● AIM OF THE EXERCISE
Could you reproduce the lines below from the one with "This screenshot has height=930, width=1080." through the one with "Switch to pie chart view"? Keep both ends and add nothing.

● STORED DATA
━━━━━━

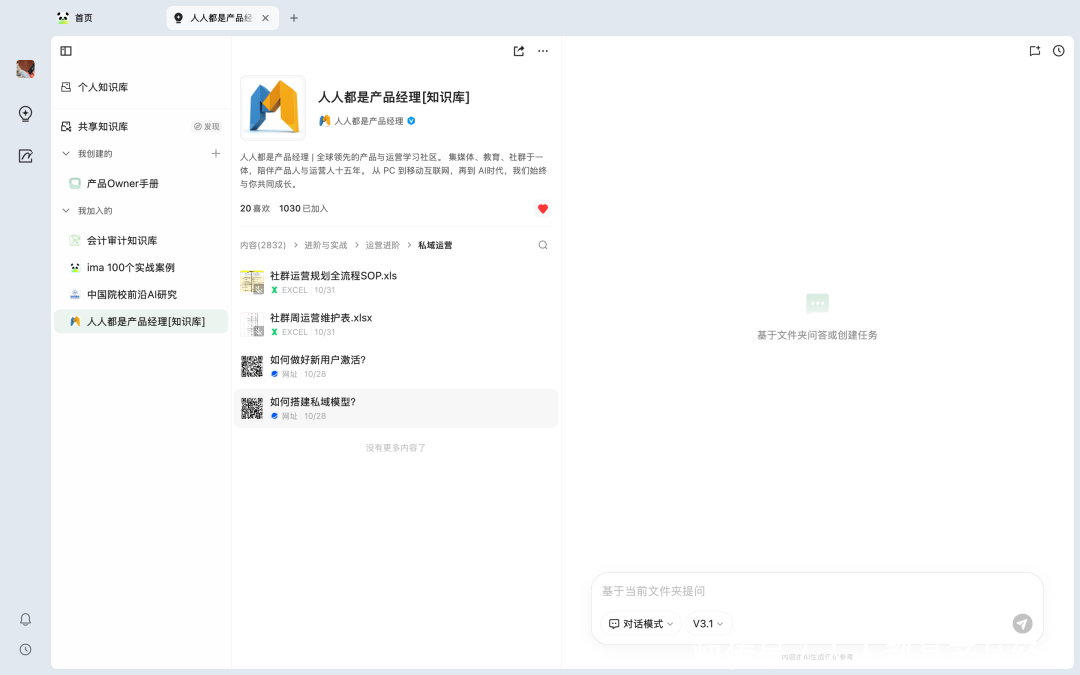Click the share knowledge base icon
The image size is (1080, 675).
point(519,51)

━━━━━━

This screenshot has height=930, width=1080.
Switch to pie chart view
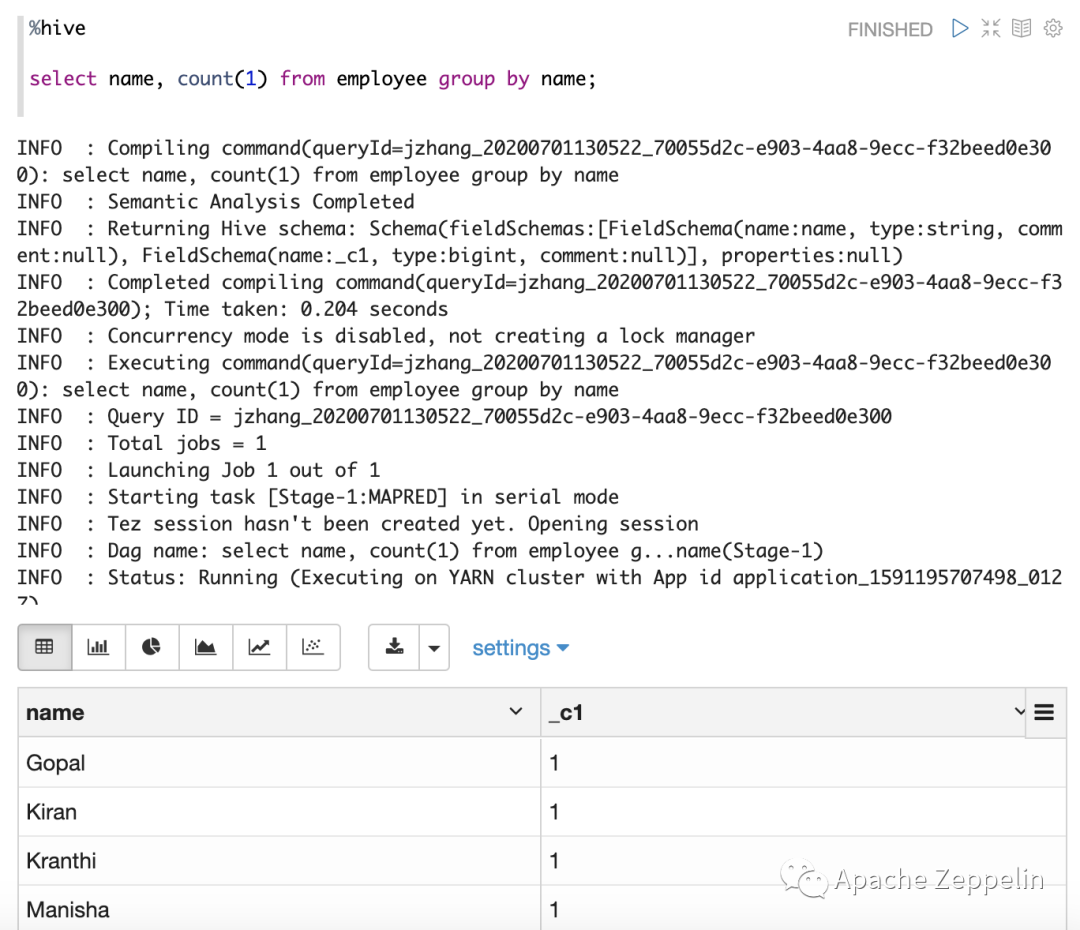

━━━━━━

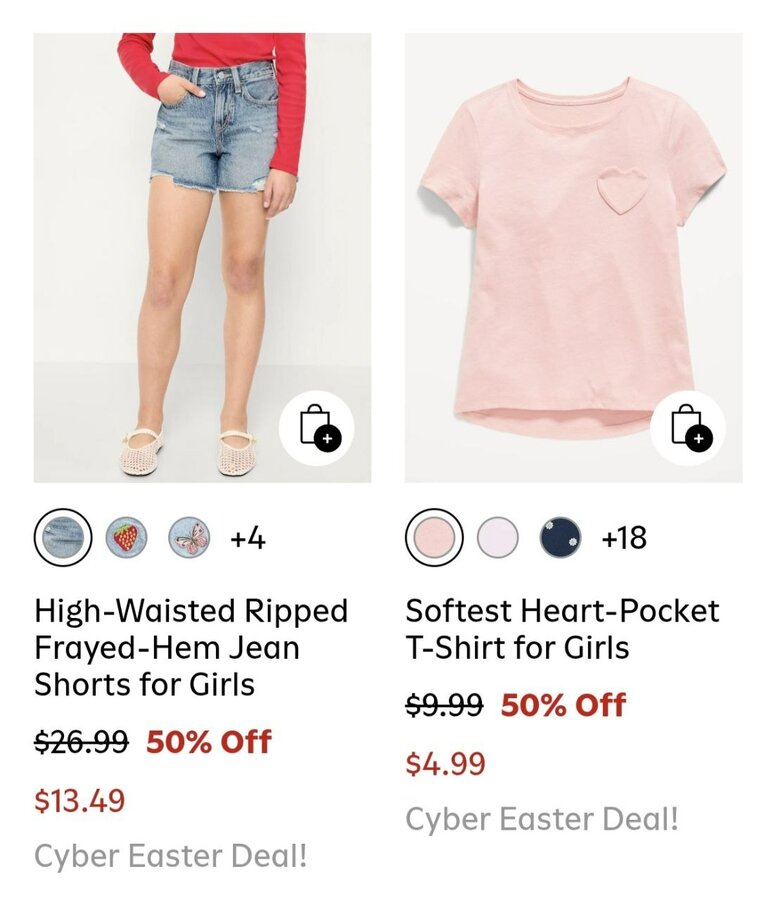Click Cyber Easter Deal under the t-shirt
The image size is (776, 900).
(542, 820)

━━━━━━

● SOLUTION FOR THIS EXERCISE
This screenshot has height=930, width=1080.
Switch to pie chart view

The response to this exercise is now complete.